▶ **Activity list**:
- a) Please list every person mentioned by name in the school reopening text.
- b) Write the next paragraph of the school reopening text, following on from its last sentence.

[Given text Boundary: Start]

Getting children back into the classroom is crucial for their health and wellbeing
Getting children back into the classroom is crucial for their health and wellbeing
Getting children back into the classroom is crucial for their health and wellbeing, and the Centers for Disease Control and Prevention says this can be done safely. But America's powerful teachers unions are putting up a fight—and making it political. Unions and progressive groups on Monday issued a list of demands, including a moratorium on voucher programs, that they expect before they'll return to work.The editorial board writes about their ploy. Speaking of politicizing, former President Obama’s speech at Rep. John Lewis’s funeral pushed new Democratic priorities such as abolishing the filibuster and Puerto Rican statehood—sounding more progressive than he did as recently as 2018. Columnist Jason Riley writes that this is an election strategy.
School-Opening Extortion…
Wall Street Journal Editorial Board
For most Americans the coronavirus is a scourge. But teachers unions seem to think it’s also an opportunity—to squeeze more money from taxpayers and put their private and public charter school competition out of business. That’s the only way to read the extraordinary effort by national and local union leaders to keep their members from returning to the classroom.
Last week Randi Weingarten, leader of the powerful American Federation of Teachers, declared support for “safety strikes” if local unions deem insufficient the steps their school districts are taking to mitigate Covid-19. And on Monday an alliance of teachers unions and progressive groups sponsored what they called a “national day of resistance” around the country listing their demands before returning to the classroom. They include:
“• Support for our communities and families, including canceling rents and mortgages, a moratorium on evictions/foreclosures, providing direct cash assistance to those not able to work or who are unemployed, and other critical social needs
• Moratorium on new charter or voucher programs and standardized testing
• Massive infusion of federal money to support the reopening funded by taxing billionaires and Wall Street”
The phrase for this is political extortion. Rather than work to open schools safely, the unions are issuing ultimatums and threatening strikes until they are granted their ideological wish list. Children, who would have to endure more lost instruction, are their hostages.
These public unions are also lobbying their political allies to keep public charter and private schools closed. On Friday the chief health officer for Maryland’s Montgomery County, Travis Gayles, ordered private schools to remain closed until Oct. 1.
The order came in spite of the Centers for Disease Control and Prevention saying that reopening schools with in-person instruction is a step toward improving public health—especially for low-income and minority children. The order was a slap to the many schools that are moving heaven and earth to reopen within the CDC guidelines.

[Given text Boundary: End]
[Material provided Boundary: Start]

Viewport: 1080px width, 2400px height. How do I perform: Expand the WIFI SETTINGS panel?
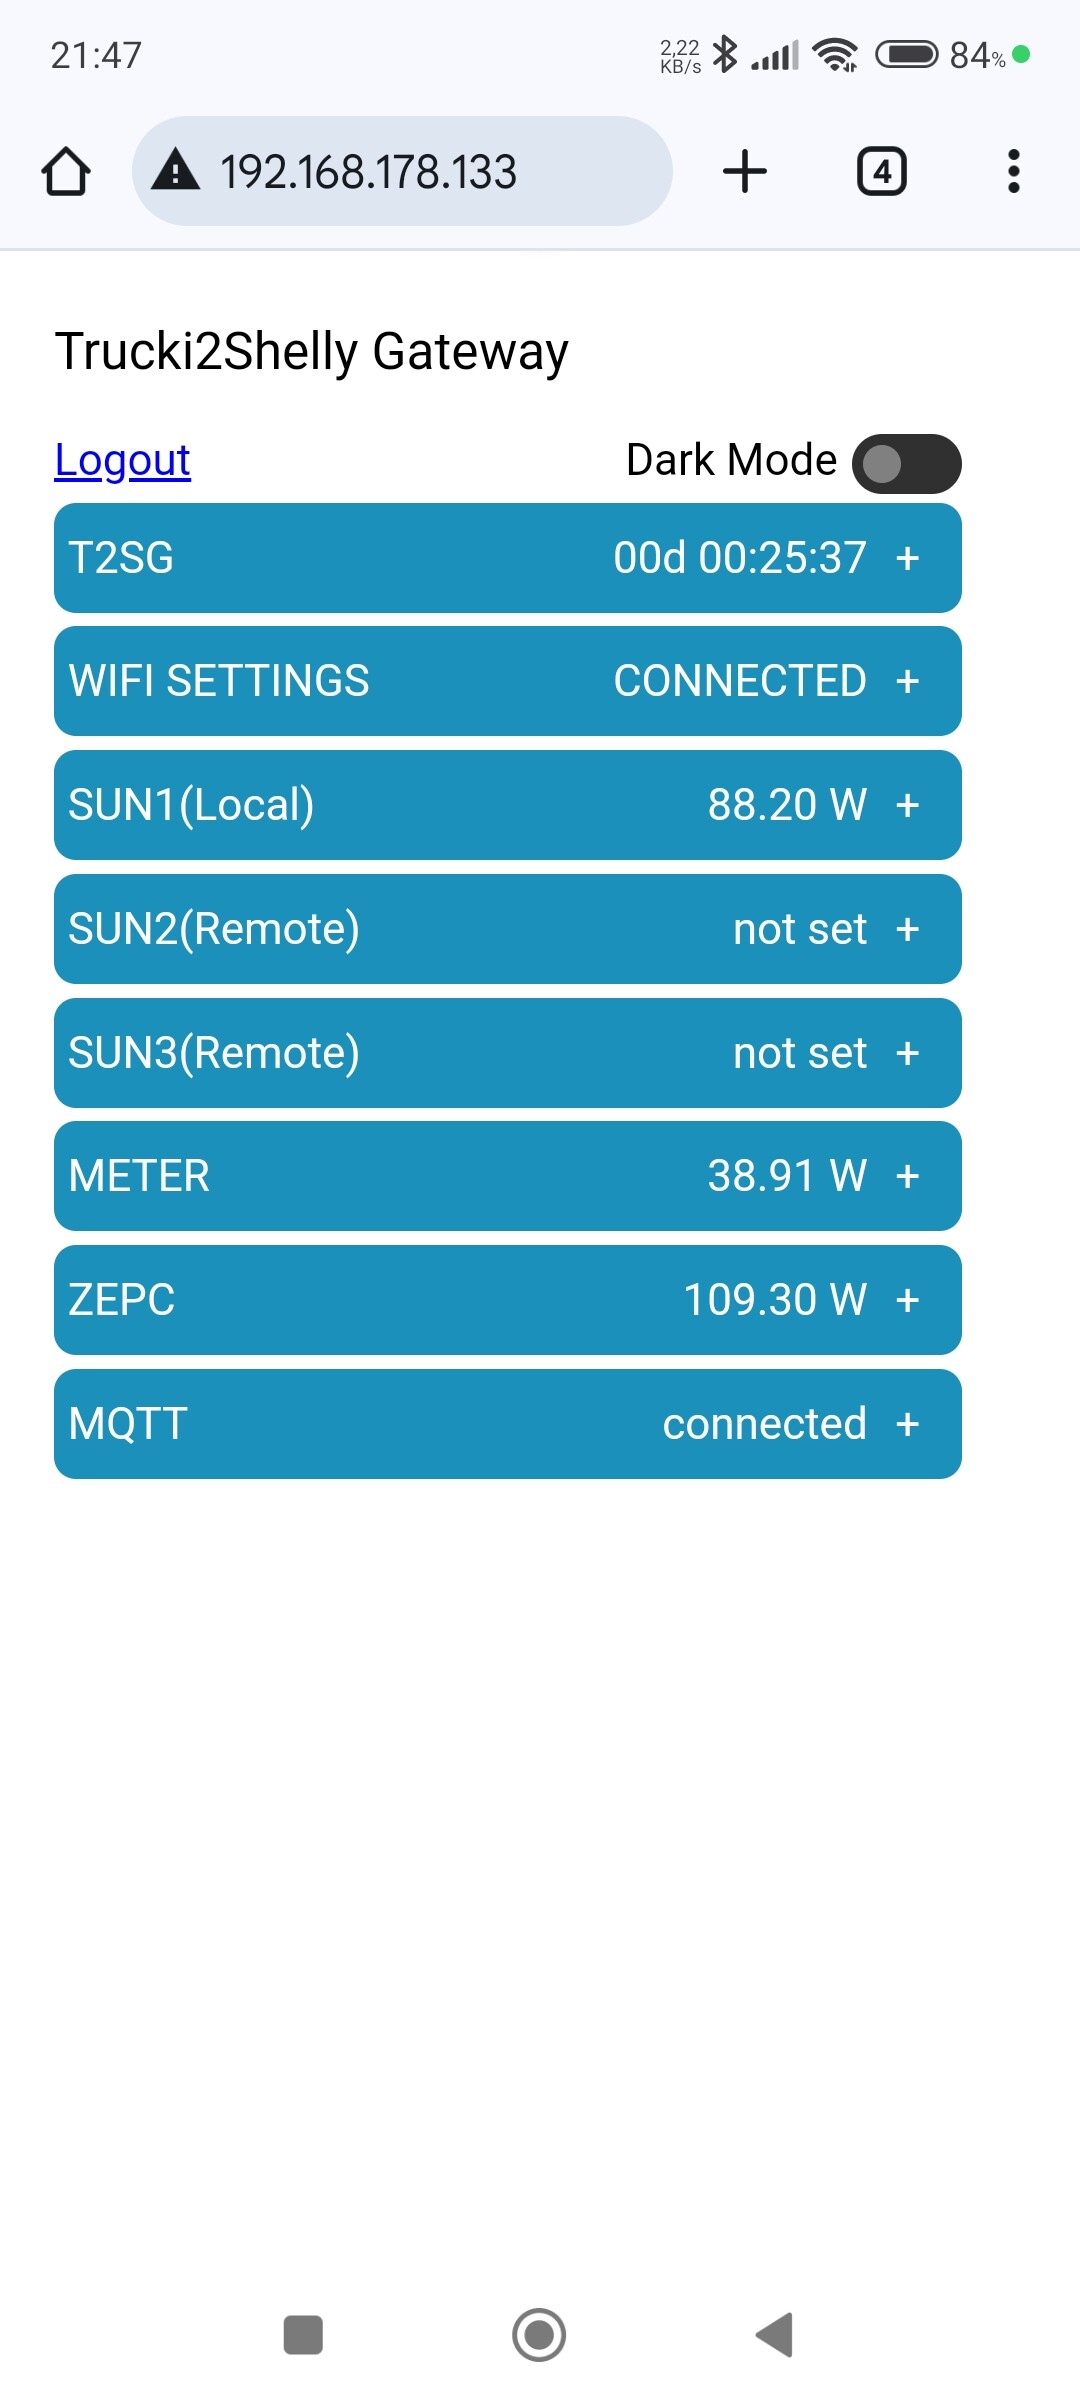coord(907,682)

[Material provided Boundary: End]

▶ **Answers to each task**:
- a)
Barack Obama (former President Obama)
John Lewis (Rep. John Lewis)
Jason Riley
Randi Weingarten
Travis Gayles

- b)
The good news is that Maryland Gov. Larry Hogan on Monday overruled the commissioner. In an amended emergency order, he limited the ability of local health officials to impose “blanket closure” mandates, emphasizing that Maryland’s plan is built on local flexibility. He also took a stand for equal opportunity: “Private and parochial schools deserve the same opportunity and flexibility to make reopening decisions based on public health guidelines.” This is a victory for common sense, but it’s also too rare.
New Jersey Gov. Phil Murphy has said that if public schools are remote-only, private schools must be too. In Milwaukee, private schools planning to reopen were blindsided by a state order that no schools can do so until the city meets certain benchmarks. In California, Gov. Gavin Newsom has laid out new guidelines that will prevent private and public schools from reopening until the state declares they can.
“It’s truly a tale of two worlds,” says the Center for Education Reform’s Jeanne Allen. “On the one hand the teachers unions are rallying their members in places like Massachusetts and Chicago to boycott school openings until their demands are met. On the other hand, there are hundreds of schools that each day are announcing their plans to reopen and the steps they are taking to get their kids learning again.”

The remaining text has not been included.